Then, slowly, realisation dawned. The number of blogrolls linking to me slowly began to fall. A few angry emails followed. I was no longer such a huge talent. I was no longer the funniest guy on the planet. I was no longer a huge talent. I was, in fact, a rather sad lonely figure, sitting along in a bedsit, amusing (possibly self-abusing) myself, who should get a life or, if possible, die. So they said.
I felt vindicated. Their anger was real, so I didn’t tell them that this was the point I was always trying to make. My satire was never ever directed at the person who everybody assumed I was targeting. Satirising celebrity is tedious, pointless, and, ultimately, self-defeating. Celebrities revel in being satirised. It’s a sign of their success. No, the people I wanted to mock were the people who placed context before content. I’d been inspired by a well known story of an academic who had presented poems to undergraduates, seeing if they could spot the great poems without the name of the author to influence them. I was out to get the British Public. I wanted to expose the hypocrisy of audiences unable to judge talent. These were the people who wanted to be close to Me but only because of what I could do for them. The evidence was there for all to see. And say what they liked, these were the people that lauded me, asked me to read their books, help them get published. Above all else, they demonstrated how we don’t live in a meritocracy. Context is everything and when that context is the BBC, ITV, or Channel 4, talent is assumed. It is a given. The irony is, of course, that moving to satellite TV should been seen as diminishing that talent. And that’s what happened. Viewing figures dropped. Suddenly, the golden couple weren’t so golden. Had they lost it? Of course they hadn’t. In fact, their shows were better than ever. They were more relaxed. They had matured. Yet they failed because the context had changed. Context had given them status.
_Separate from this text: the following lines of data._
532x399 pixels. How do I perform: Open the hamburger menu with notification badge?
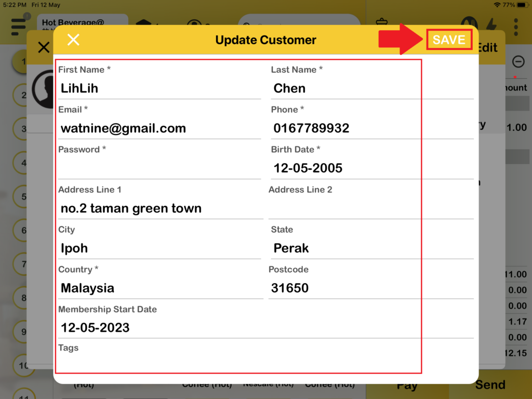coord(19,25)
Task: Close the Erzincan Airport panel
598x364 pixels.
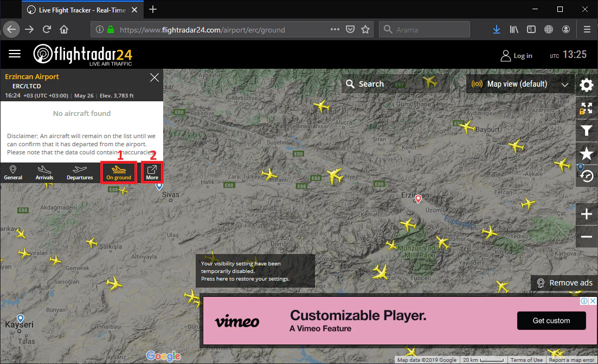Action: tap(155, 77)
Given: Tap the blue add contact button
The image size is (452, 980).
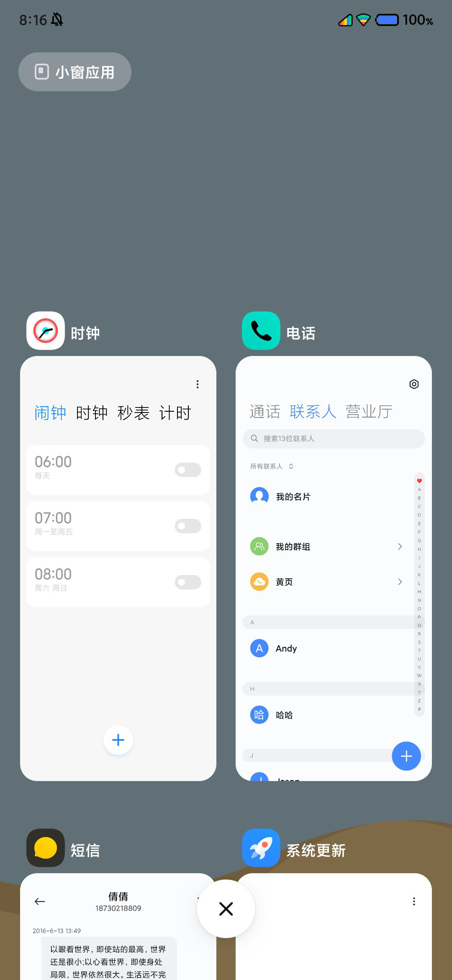Looking at the screenshot, I should pyautogui.click(x=406, y=756).
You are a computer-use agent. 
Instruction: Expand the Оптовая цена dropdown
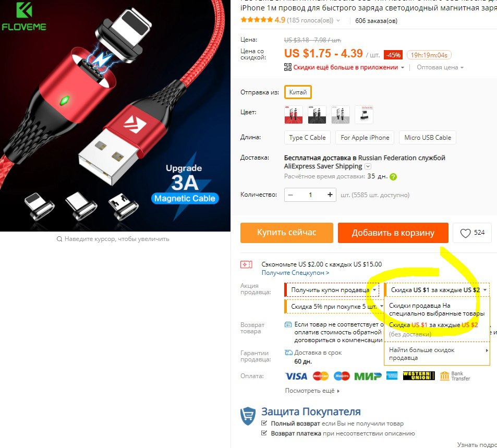[x=440, y=67]
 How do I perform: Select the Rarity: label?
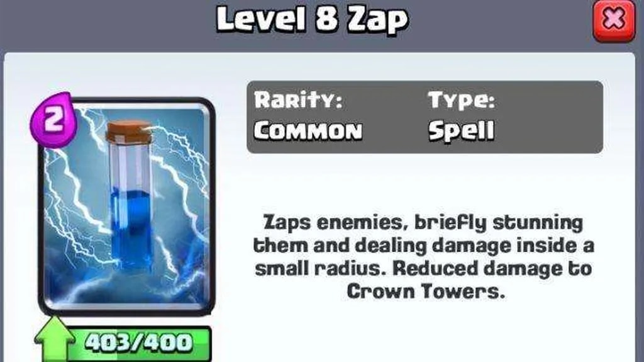point(297,100)
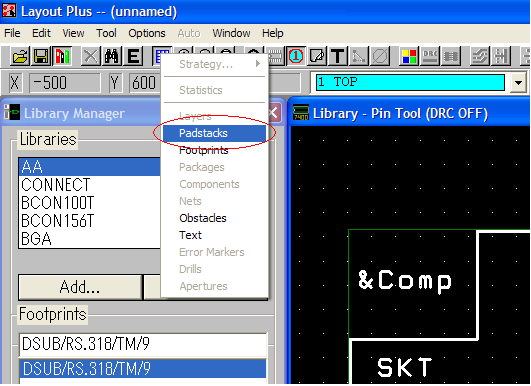Select the Text tool 'T' icon
The image size is (531, 386).
tap(338, 56)
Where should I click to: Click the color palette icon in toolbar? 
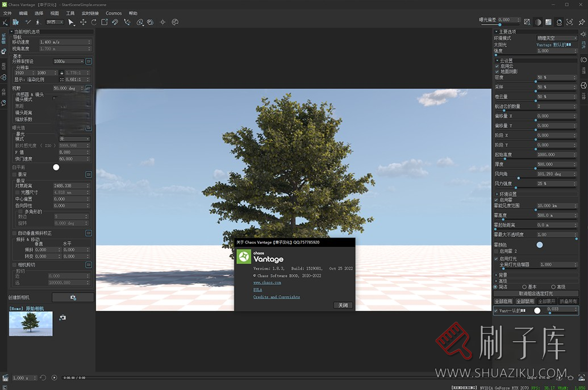tap(175, 22)
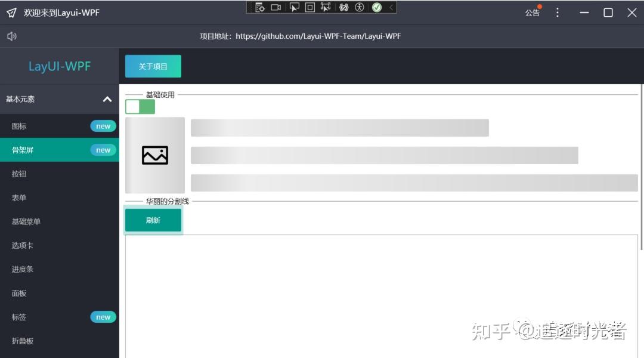Expand the 折叠板 sidebar entry
644x358 pixels.
click(x=22, y=341)
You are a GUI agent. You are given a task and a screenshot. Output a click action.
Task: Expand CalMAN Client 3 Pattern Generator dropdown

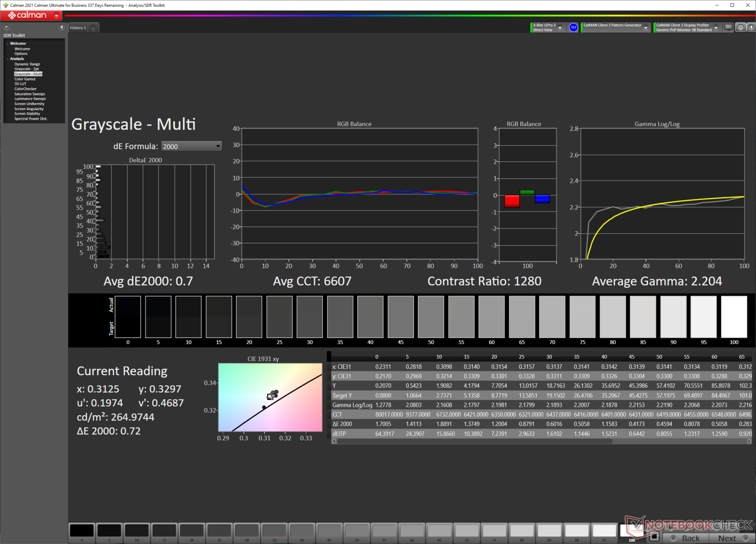[645, 28]
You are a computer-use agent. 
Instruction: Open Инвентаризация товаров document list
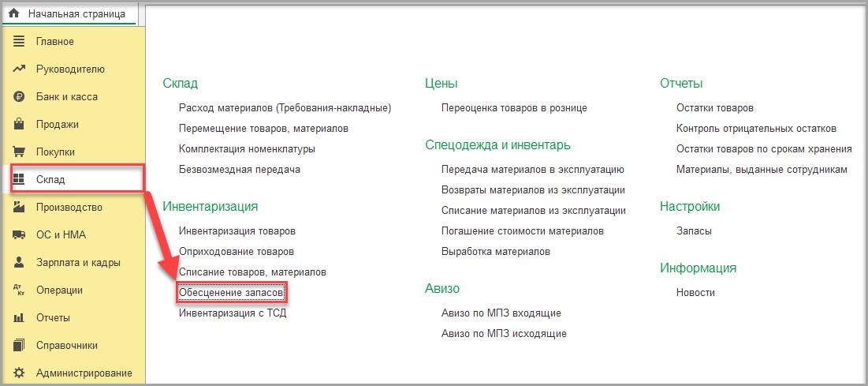(237, 230)
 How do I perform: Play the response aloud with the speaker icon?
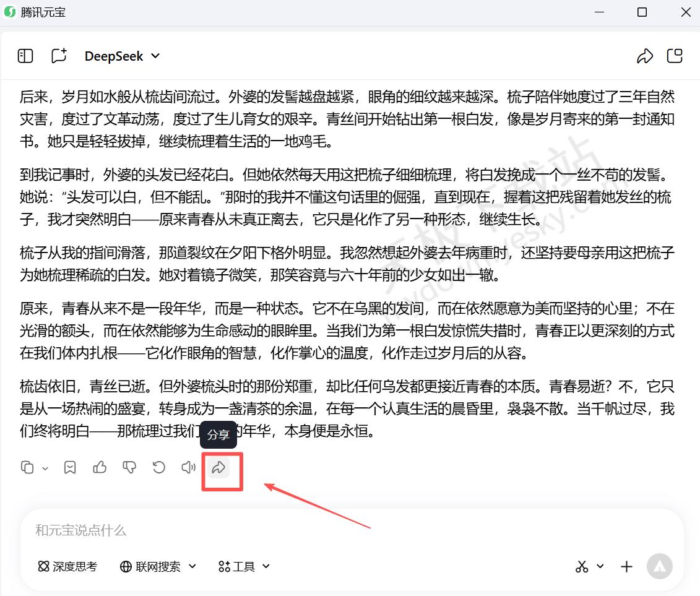click(x=188, y=468)
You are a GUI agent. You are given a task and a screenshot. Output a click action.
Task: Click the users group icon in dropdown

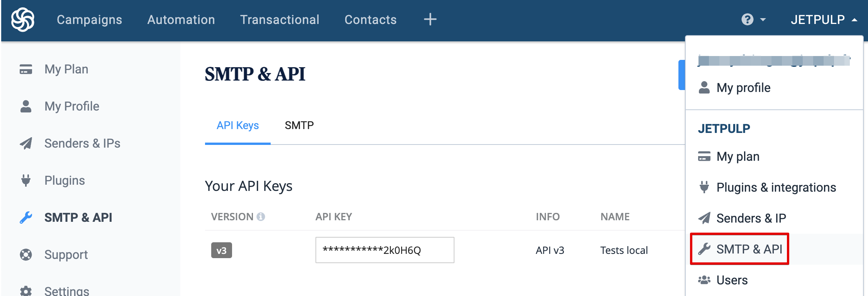click(x=704, y=280)
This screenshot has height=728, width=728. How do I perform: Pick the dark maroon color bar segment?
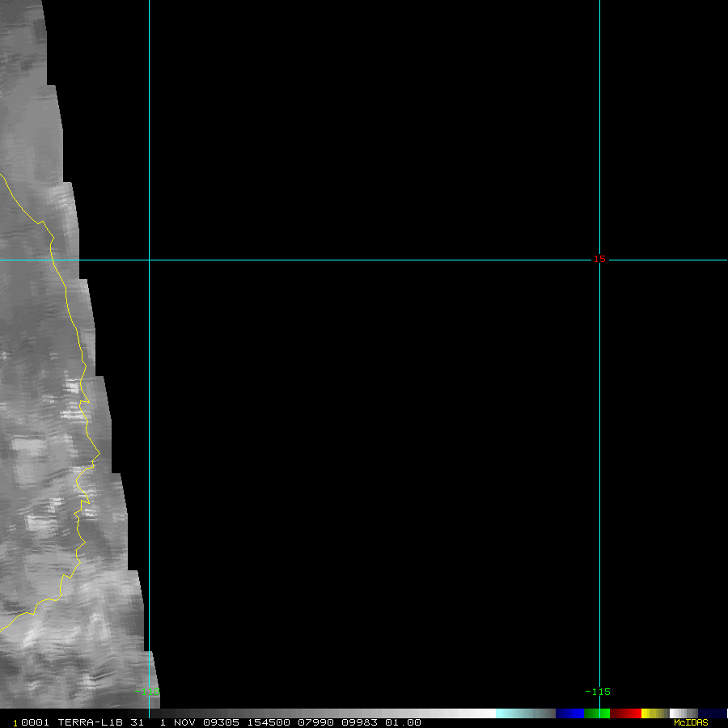pyautogui.click(x=616, y=713)
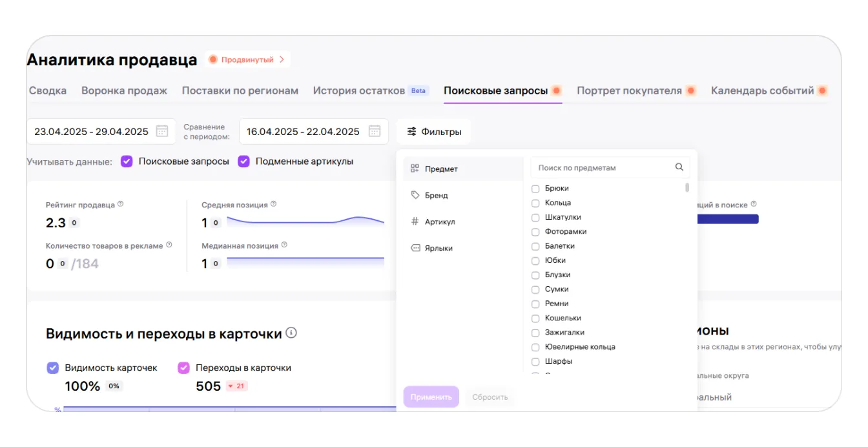Expand the Продвинутый plan badge

coord(248,59)
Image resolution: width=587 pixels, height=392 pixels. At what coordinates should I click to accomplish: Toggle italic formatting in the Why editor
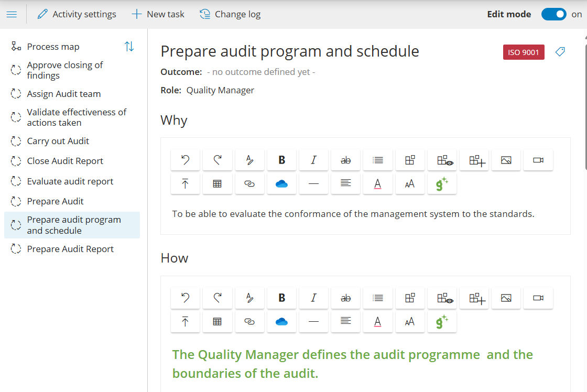313,160
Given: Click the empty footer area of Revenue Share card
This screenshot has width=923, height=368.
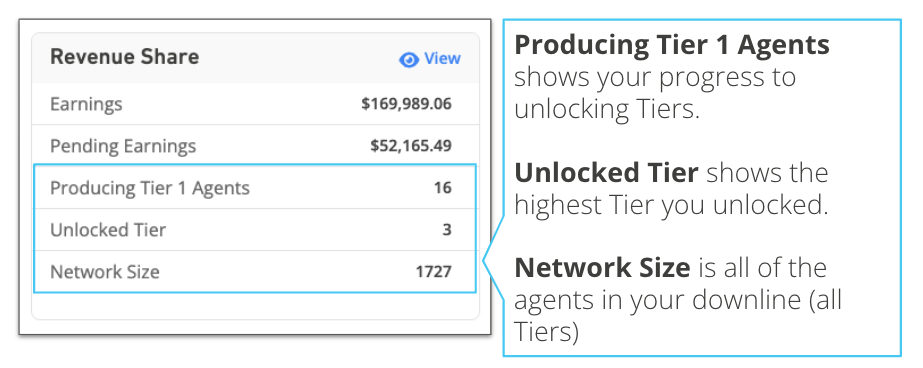Looking at the screenshot, I should point(255,306).
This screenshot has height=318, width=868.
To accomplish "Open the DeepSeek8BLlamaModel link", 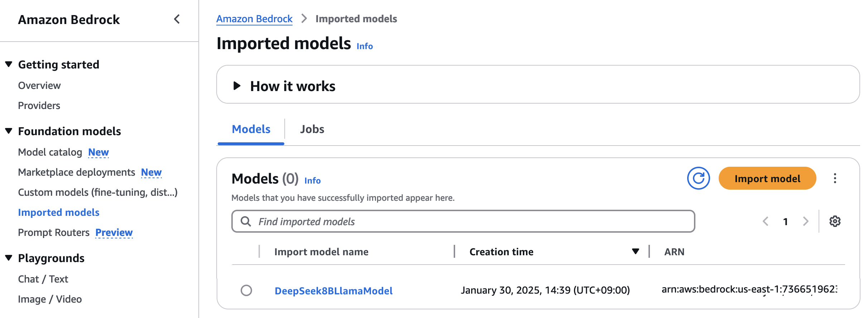I will point(333,290).
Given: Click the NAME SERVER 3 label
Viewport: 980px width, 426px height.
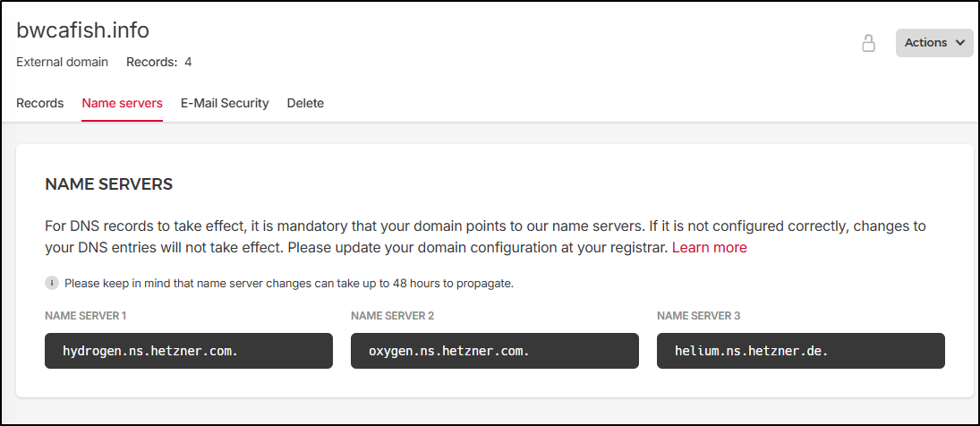Looking at the screenshot, I should click(699, 316).
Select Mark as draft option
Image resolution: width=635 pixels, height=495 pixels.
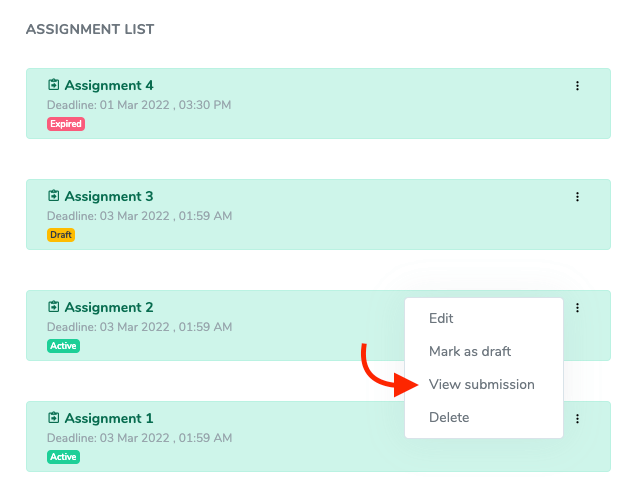470,352
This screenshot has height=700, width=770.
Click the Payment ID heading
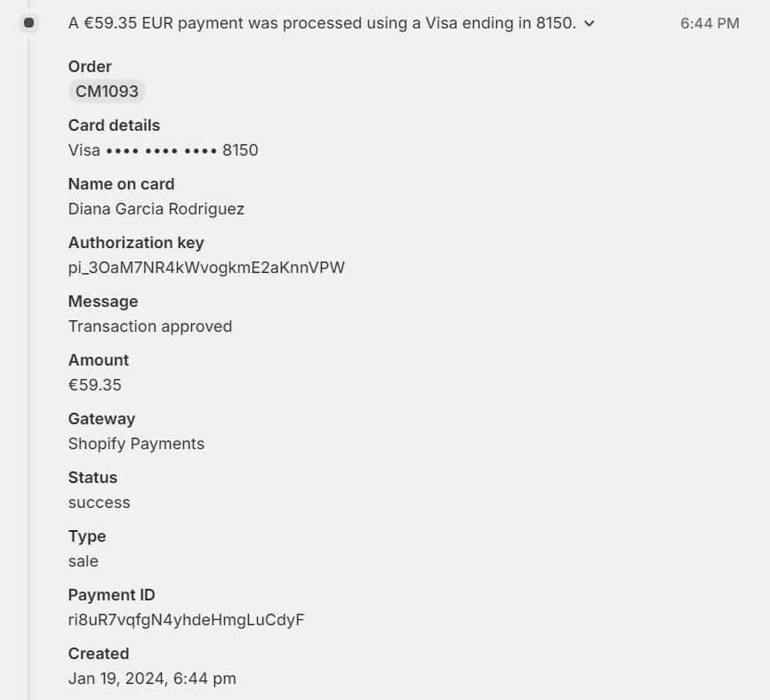tap(111, 595)
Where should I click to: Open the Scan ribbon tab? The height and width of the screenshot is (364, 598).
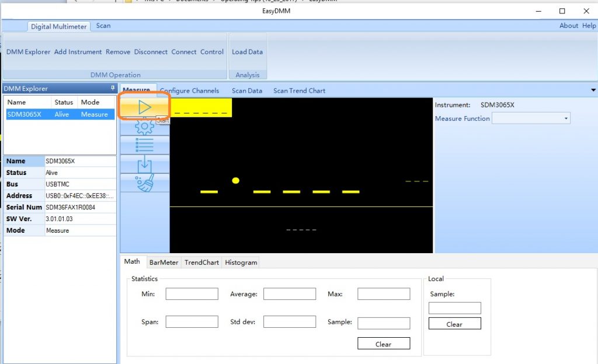pos(103,26)
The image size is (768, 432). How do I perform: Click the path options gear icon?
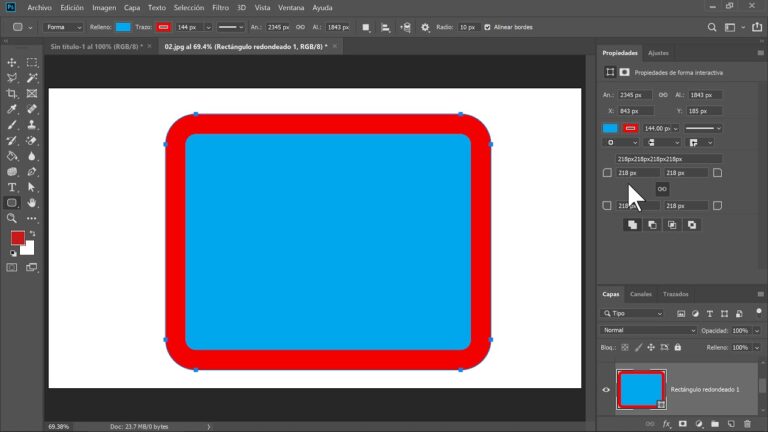pos(425,27)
A different context had brought about a change in status.
On the other side of the game were the people who cheered me on. All along there were those that apparently liked what I was doing. They understood the joke and still understand the joke, even if it’s faded somewhat. I continued to write it for them. I worked damned hard to make them smile. But I also worked in a very strange way to improve the reputation of the person I had apparently set out to mock. Yet mockery was never my aim. The lesson one quickly learns when writing satire is that you usually get quite close to the person you attack. I actually began to really like Him. I began to understand what a terrible ordeal celebrity must be for Him. Unable to trust friends, doubting the judgement of every stranger who congratulates you on your latest success: celebrity is lonely. Very, very lonely. From a distance, I watched Stephen Fry accept the 25,000th person to the list of people he follows on Twitter. And I watched people regularly direct comments to him. I see John Cleese doing the same. I have even, somewhat playfully, joined in once (to Cleese). Yet I did so feeling a degree of shame that I was doing the very thing that I had accused others of doing. (Although, in my defence, I would argue that I’m a fan of both because of their content, not context).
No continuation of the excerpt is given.